In recent years, the debt has skyrocketed. In 2001, the debt was around $6 trillion, and the White House reports an increase of $12.7 trillion in the last decade. This is an unsustainable trajectory, and according to the Congressional Budget Office, the interest payments alone could bankrupt the government in the not-too-distant future. The danger is that if the people, businesses, and other countries who have lent money to the government begin to doubt that it can pay back what it has borrowed, they will stop lending money, which means it will be harder for the government to come up with money to fund services, and much harder to pay off the enormous debt already owed. Some of these creditors may even request that the government pay them back immediately, and if everybody does this at once, the U.S. Treasury will not be able to pay back all of those loans and will go bankrupt. The War on Terror, steadily increasing healthcare costs, the tax cuts passed by President George W. Bush in 2001 and 2003, tax revenue lost to the recession, and economic stimulus have all contributed to the national debt.

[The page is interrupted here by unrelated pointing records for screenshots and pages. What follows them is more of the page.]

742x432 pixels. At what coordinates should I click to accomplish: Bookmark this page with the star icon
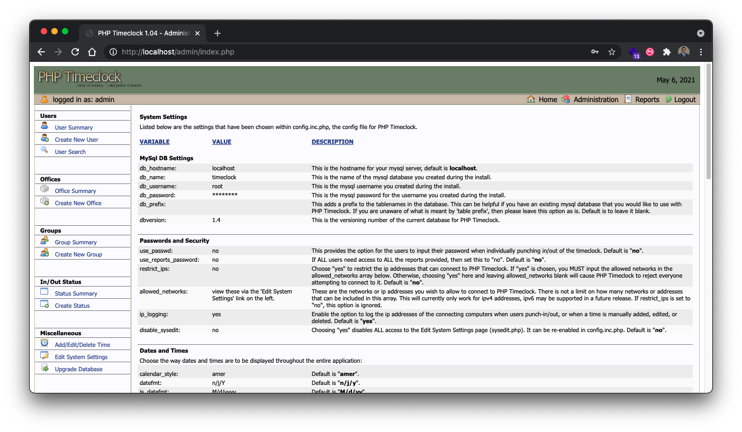(x=612, y=52)
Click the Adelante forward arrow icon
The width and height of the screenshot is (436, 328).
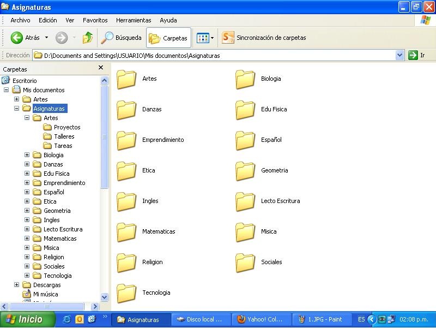tap(62, 38)
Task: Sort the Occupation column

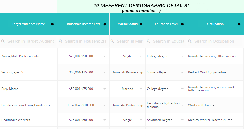Action: pyautogui.click(x=239, y=24)
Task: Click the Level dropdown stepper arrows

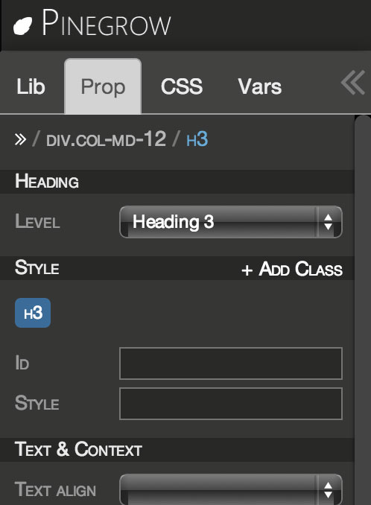Action: click(329, 222)
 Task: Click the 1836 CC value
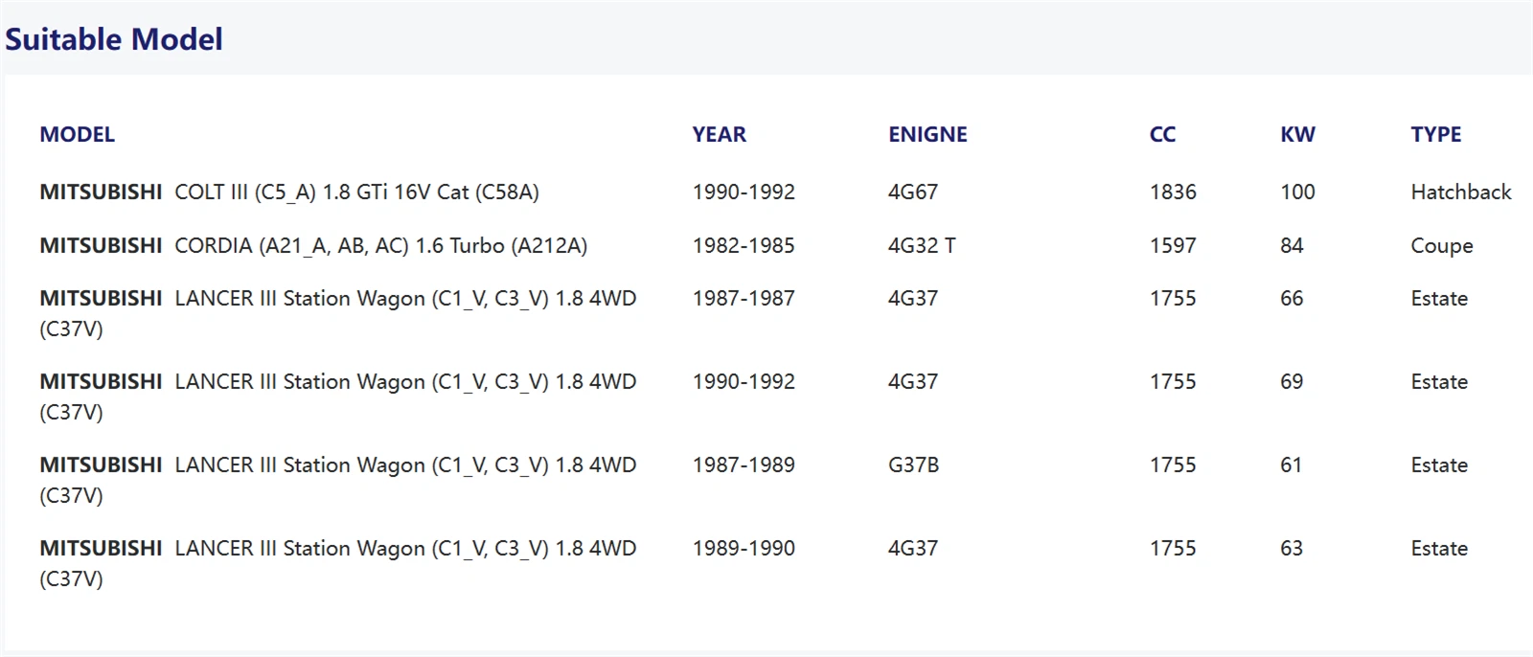(1173, 192)
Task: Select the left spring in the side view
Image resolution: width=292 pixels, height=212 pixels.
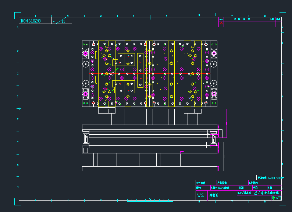Action: point(86,138)
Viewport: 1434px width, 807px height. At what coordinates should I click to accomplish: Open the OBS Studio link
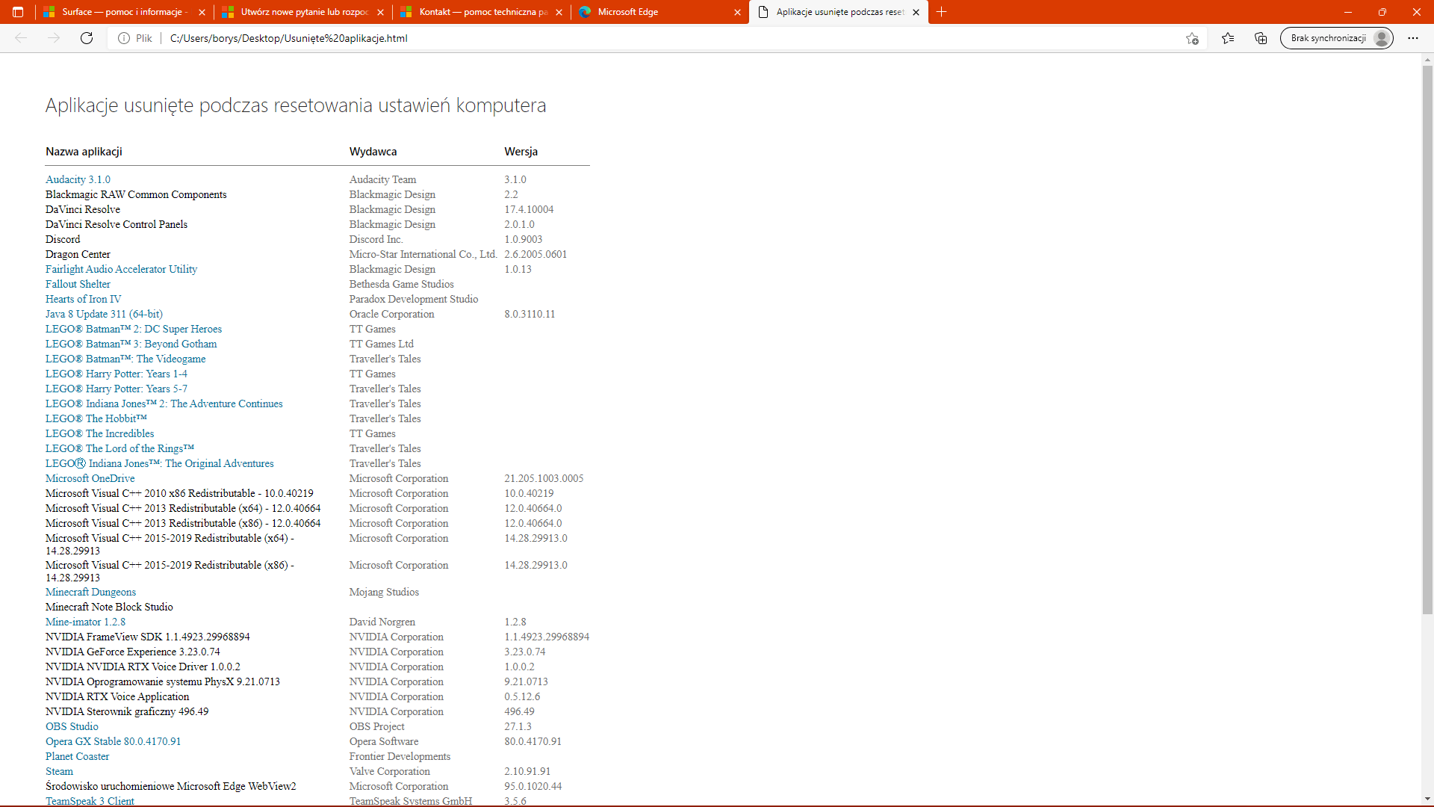72,726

The national debt forms the intersection for two huge 2012 campaign issues: the state of the economy, and the role of government in Americans’ lives. The debt is tied inextricably to government spending, taxes, the stimulus bills, national defense, and entitlement programs like Social Security. Because many American families are currently facing tough economic choices themselves, the debt debate has also been infused with strong emotions and values: themes of outrage, justice, and responsibility. One popular analogy for the national debt that plays on these emotions — one you’re likely to hear both candidates use — is that the government is basically a family running up a credit card. This is a misleading comparison, however, because the government’s debt is much more complex than a family budget.

 

Governor Romney’s budget proposal promises to cut spending. He proposes to balance the budget by repealing the Patient Protection and Affordable Care Act (also known as “Obamacare”) and eliminating all “nonessential” government spending, while extending the full Bush tax cuts and leaving the defense budget untouched. He will point to President Obama’s policies — the stimulus, the Affordable Care Act — and to the debt that has increased by $5 trillion on Obama’s watch, and claim the Obama administration hasn’t been a responsible custodian of the economy. Mr. Romney himself has not been specific about what he considers nonessential spending, but as a candidate he may not have to be. He wants to make the case that he is the candidate who will make the necessary tough decisions to whip the country back into shape. His is a populist argument: taxpayers ought to use their money how they see fit, and the country must bring an irresponsible government under control or face financial catastrophe.

President Obama proposed a budget that significantly increases taxes on the wealthiest Americans and biggest American businesses. He will acknowledge the debt must be controlled, and point to what he believes are the successes of his spending, such as the economic recovery, and all the money that the Affordable Care Act will actually save the country. The president also proposes significant cuts to “excessive” defense spending, and will say he ended a costly and unnecessary war in Iraq and is bringing the troops home from a protracted engagement in Afghanistan. He will agree that the country must cut spending, but with a fragile economy these cuts need to be strategic and balanced with increased revenue. In further contrast to Mr. Romney, Mr. Obama proposes to end the Bush tax cuts on those making more than $250,000, another populist argument: the little guy vs. the selfish and irresponsible business culture that caused the economic crash of 2008. And unlike Mr. Romney, Mr. Obama is obligated to govern: his argument is policy, so he must be specific and bipartisan, and his numbers must add up.